Sometimes it is useful to be able to tell if a file should be treated as a stream of text or binary characters. Rather than use the file extension (which might be missing or wrong), Subversion has a simple heuristic based on the file contents:
Currently, Subversion just looks at the first 1024 bytes of the file; if any of the bytes are zero, or if more than 15% are not ASCII printing characters, then Subversion calls the file binary.
Someone implemented this in a library written in Clojure. Here's my take, but in Factor.
Some vocabularies we will use, and a namespace:
USING: io io.encodings.binary io.files kernel math sequences ; IN: text-or-binary
Checking if any of the bytes are zero:
: includes-zeros? ( seq -- ? ) 0 swap member? ;
The first 32 characters (e.g., 0-31) of ASCII are reserved for non-printing control characters. Checking that a majority (over 85%) of characters are printable (and assuming an empty sequence is printable):
: majority-printable? ( seq -- ? ) [ t ] [ [ [ 31 > ] count ] [ length ] bi / 0.85 > ] if-empty ;
Then, determining a sequence of bytes is text:
: text? ( seq -- ? ) [ includes-zeros? not ] [ majority-printable? ] bi and ;
And implementing the operation to check if a file is text or binary:
: text-file? ( path -- ? ) binary [ 1024 read text? ] with-file-reader ;
Using it is pretty easy:
( scratchpad ) "/usr/share/dict/words" text-file? . t ( scratchpad ) "/bin/sh" text-file? . f
The code for this (and some tests) is available on my Github.

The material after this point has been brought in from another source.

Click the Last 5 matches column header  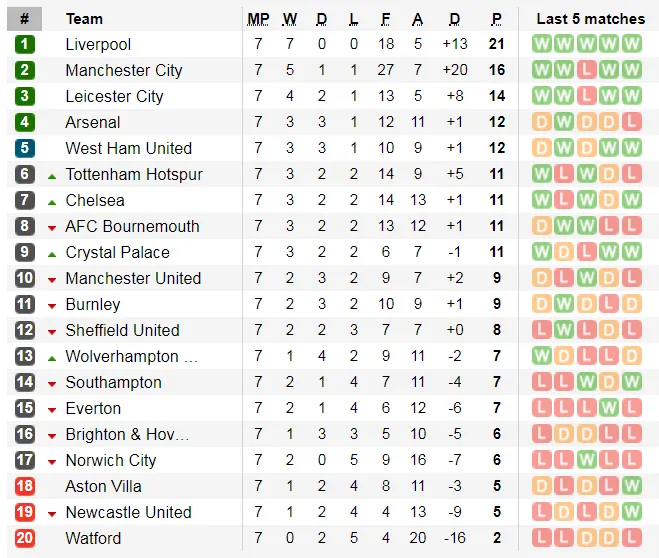coord(590,19)
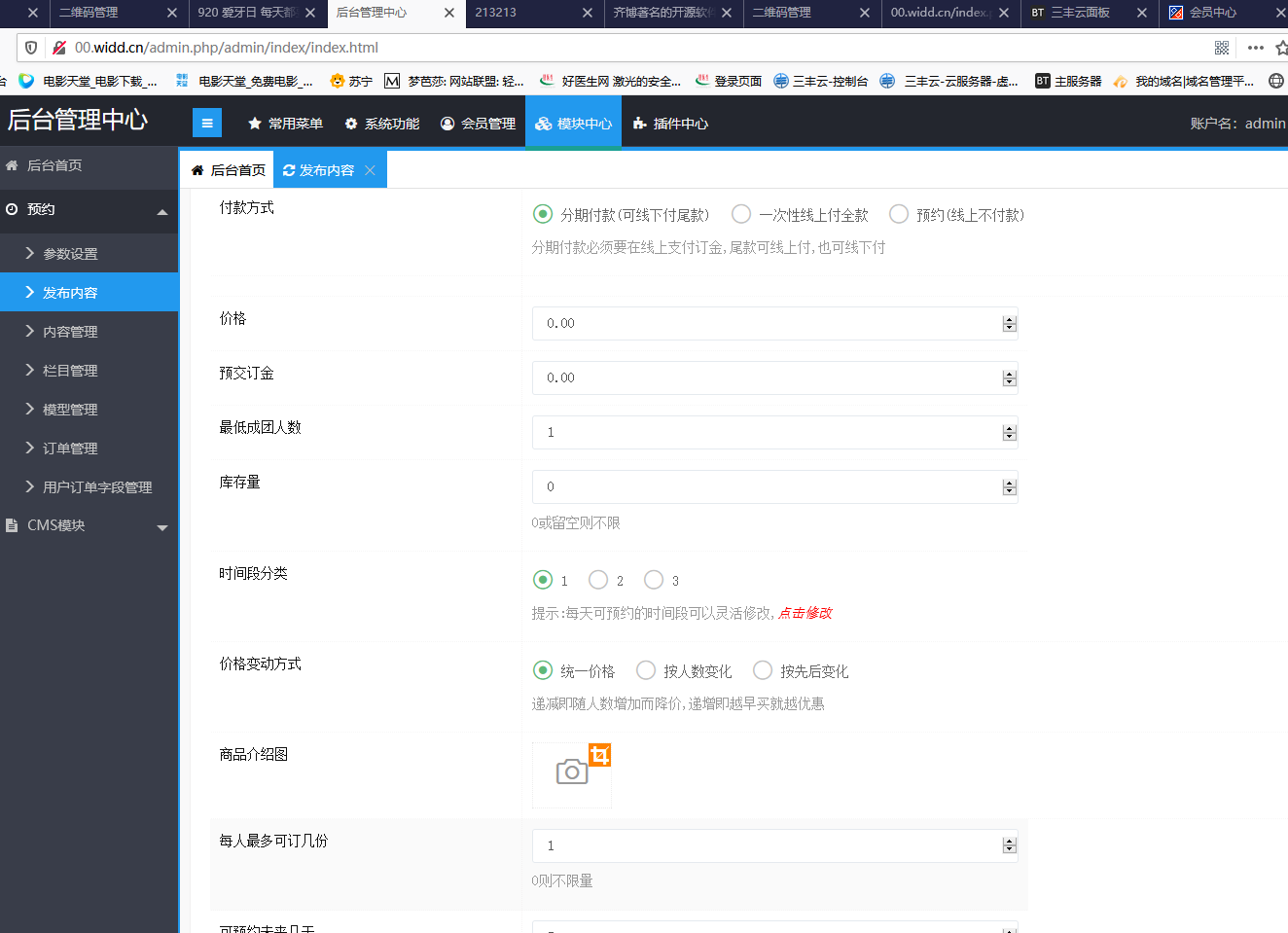Click the camera icon to upload product image
This screenshot has width=1288, height=933.
pos(571,772)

There's an io.encodings.detection library already that does binary file detection using a trick similar to svn. You should incorporate your code into that and send it upstream. Nice work.
ReplyDeleteWhat if the text is in UTF-16 but in a script that's mostly ASCII compatible? You'll have plenty of null bytes then.
ReplyDeleteUTF-16 is a pretty common encoding for text files on Window. Or maybe not common, but it's what you usually get if you save someting as "Unicode".
@Joakim: That's exactly right, this was designed with ASCII in mind (also UTF-8). The io.encodings.detect vocabulary handles some unicode cases - to do this right, its probably best to have a less simple algorithm!